→ **EXTRACT TO READ**:
-- START --

Writing Movies That Get Made

Images Versus Sound; Action Versus Dialogue

Show people have a saying that the movies are pictures with sound, while TV is sound with pictures. Historically this has some truth. The movies were silent for their first three decades. They only added sound in 1927. Meanwhile, the very first TV shows, in the late 1940s, were little more than radio shows with a fuzzy black and white picture. The TV networks were radio networks that added TV stations.

What are the conclusions we can draw from this bit of history?

None, as far as I'm concerned. In the motion picture medium, sound is not some poor cousin to picture, no matter what French critics say. When producers overrun their budget and skimp on the sound, it can destroy the movie however nice the visuals are. Likewise, dialogue is not the red-headed bastard stepchild of action. Dramas lend themselves to dialogue scenes; action movies to scenes of actors running, jumping and falling down. Telling a story through spoken words is not, per se, inferior to telling it through images.

In his book Screenwriting Tricks of the Trade, screenwriter Bill Froug suggests that, as an exercise, before you write a scene, you try to imagine how you would write it if you were making a silent movie. Sometimes a single visual moment can show more than pages of dialogue. There's a story that Frank Capra hired a famous playwright to write a screenplay. After a few months, he checked in. The famous playwright had written two beautiful reels of dialogue, twenty pages that showed a marriage that had once been strong but was now fading.

-- END --

→ **DATA BLOCK**:
-- START --

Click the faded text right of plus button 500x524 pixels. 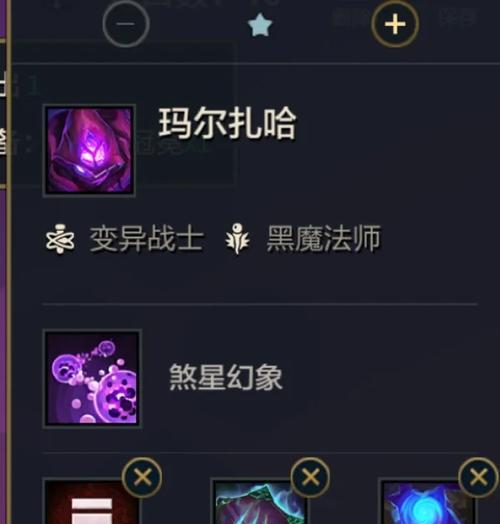click(458, 17)
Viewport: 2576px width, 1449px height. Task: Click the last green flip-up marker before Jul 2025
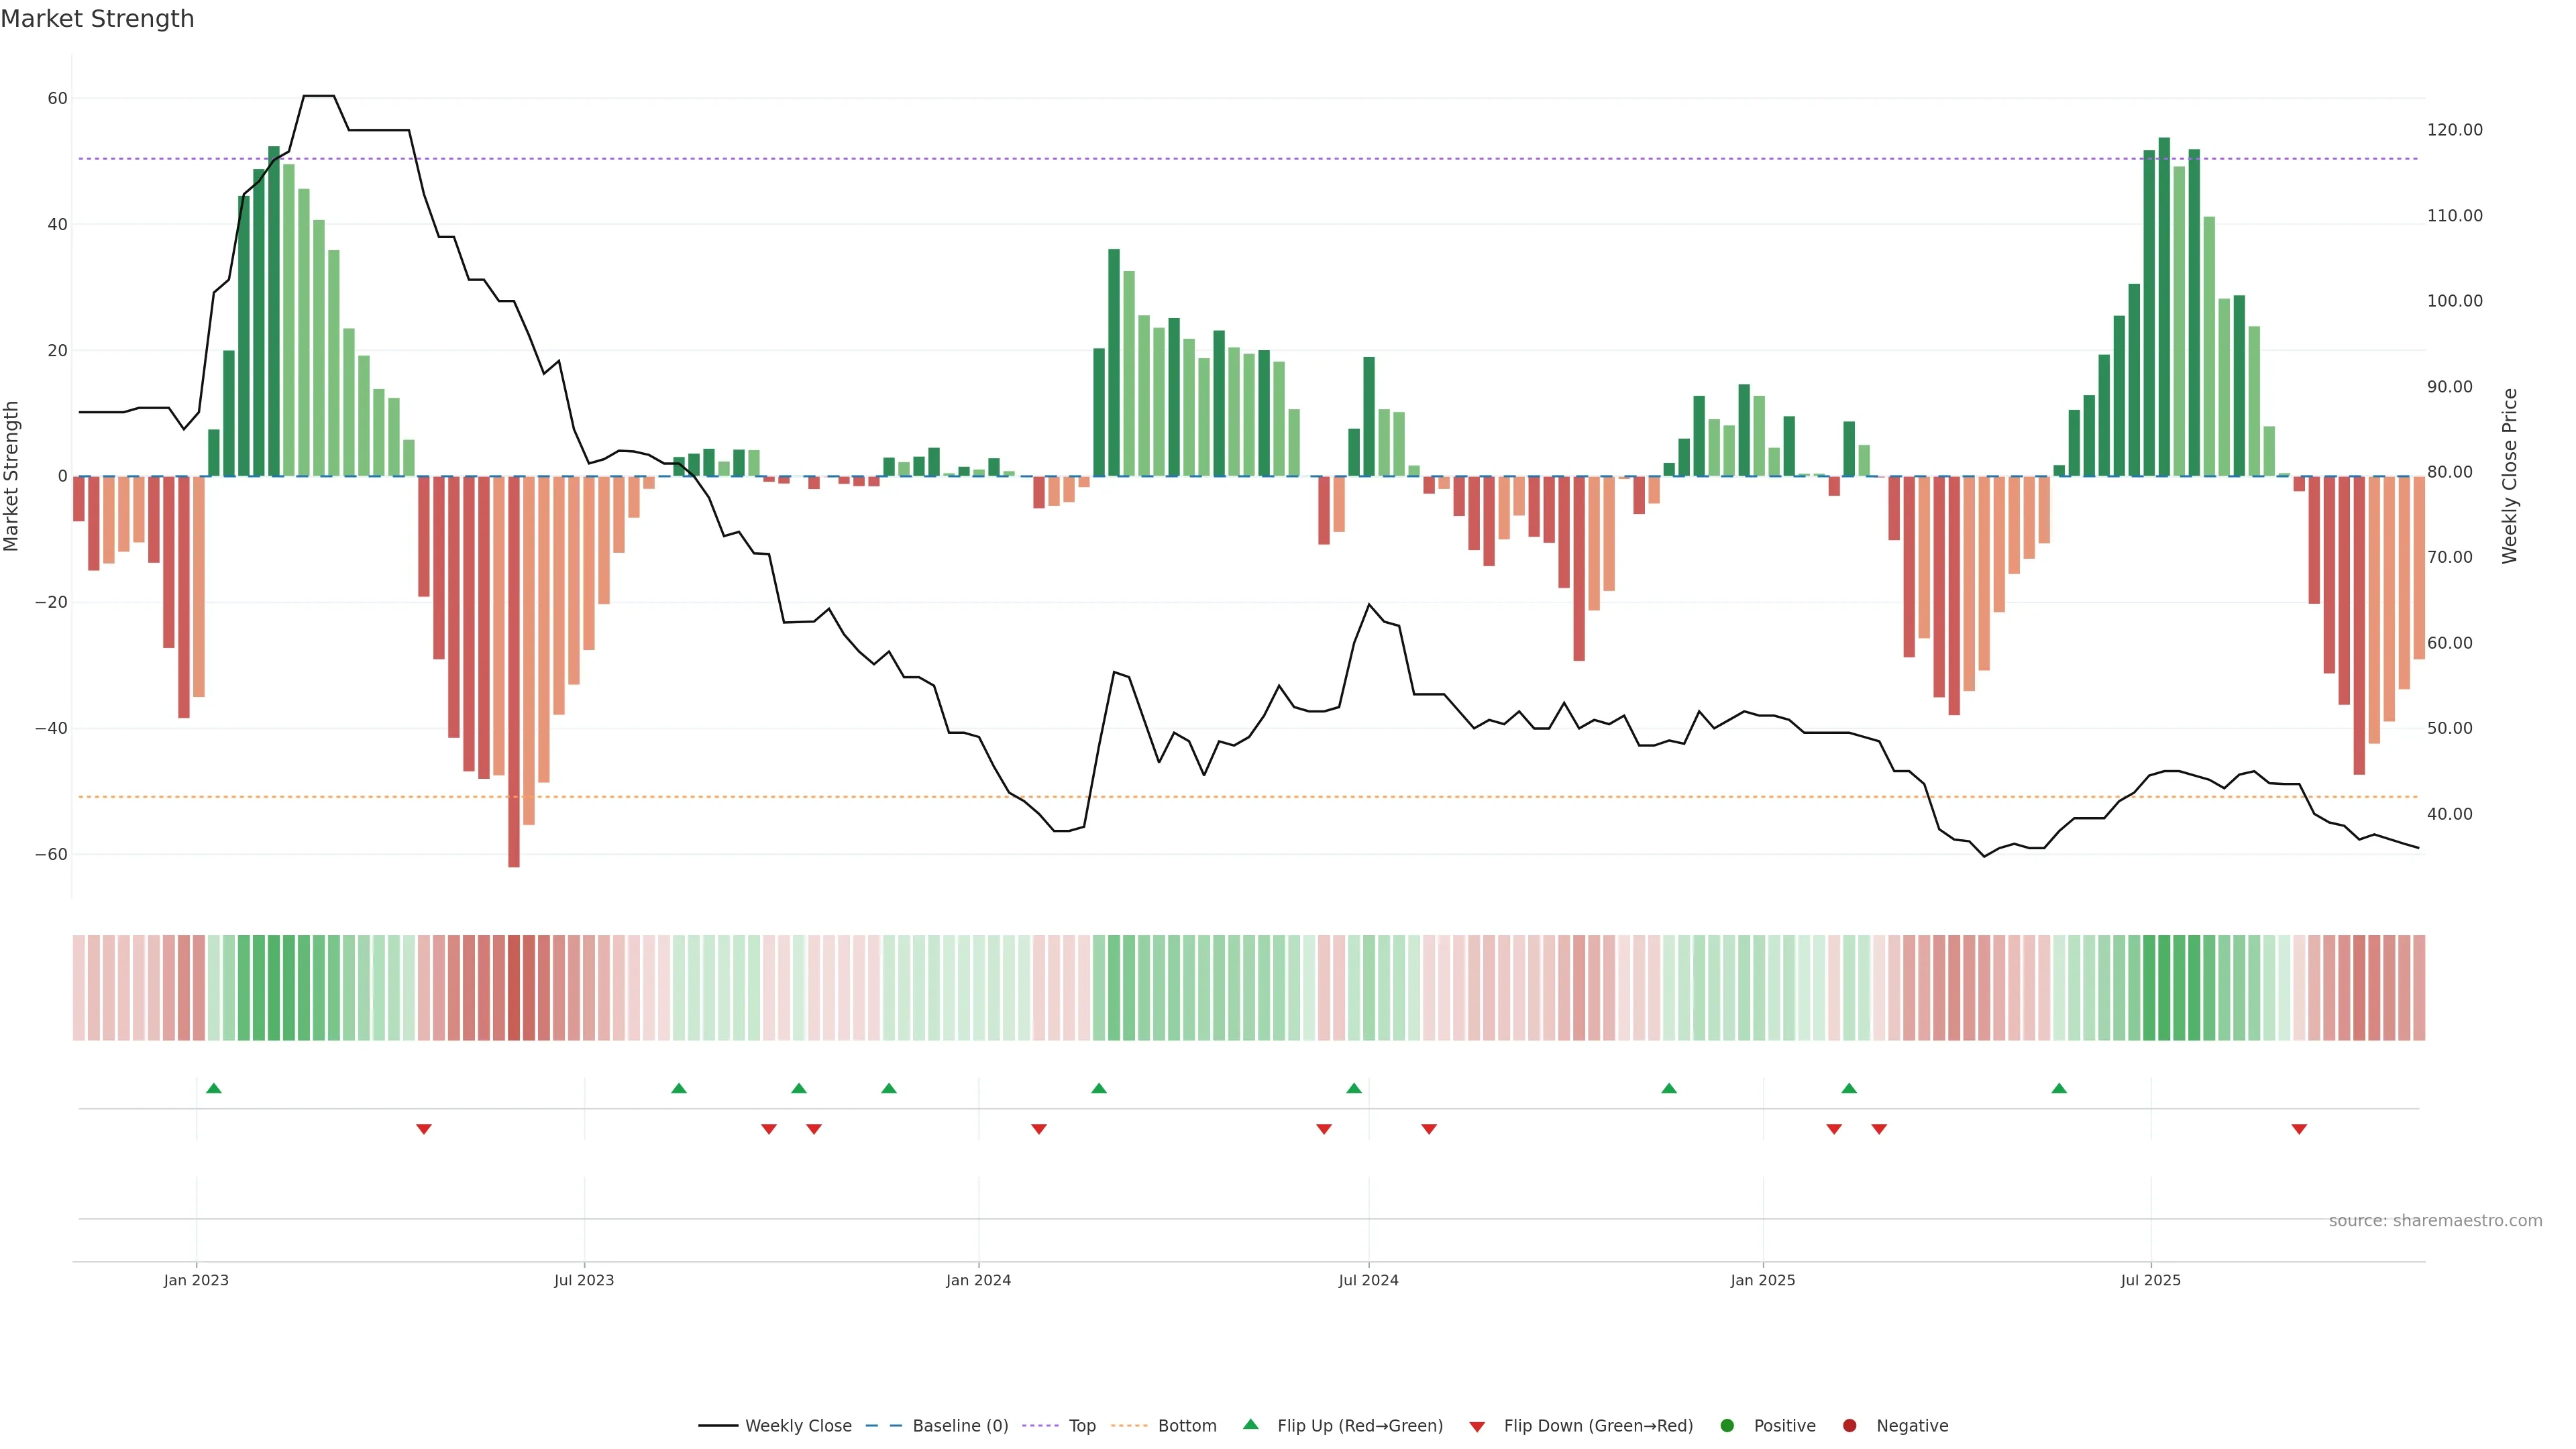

-- END --

→ **THINGS TO DO**:
1 – List the historical facts about early movies and TV that the screenwriting text gives in support of the show-business saying.
2 – According to the screenwriting text, why does Bill Froug suggest imagining a scene as part of a silent movie before writing it?

→ **THE RESULTS**:
1 –
- The movies were silent for their first three decades.
- The movies added sound only in 1927.
- The first TV shows, in the late 1940s, were little more than radio shows with a fuzzy black and white picture.
- The TV networks were radio networks that added TV stations.

2 – Sometimes a single visual moment can show more than pages of dialogue.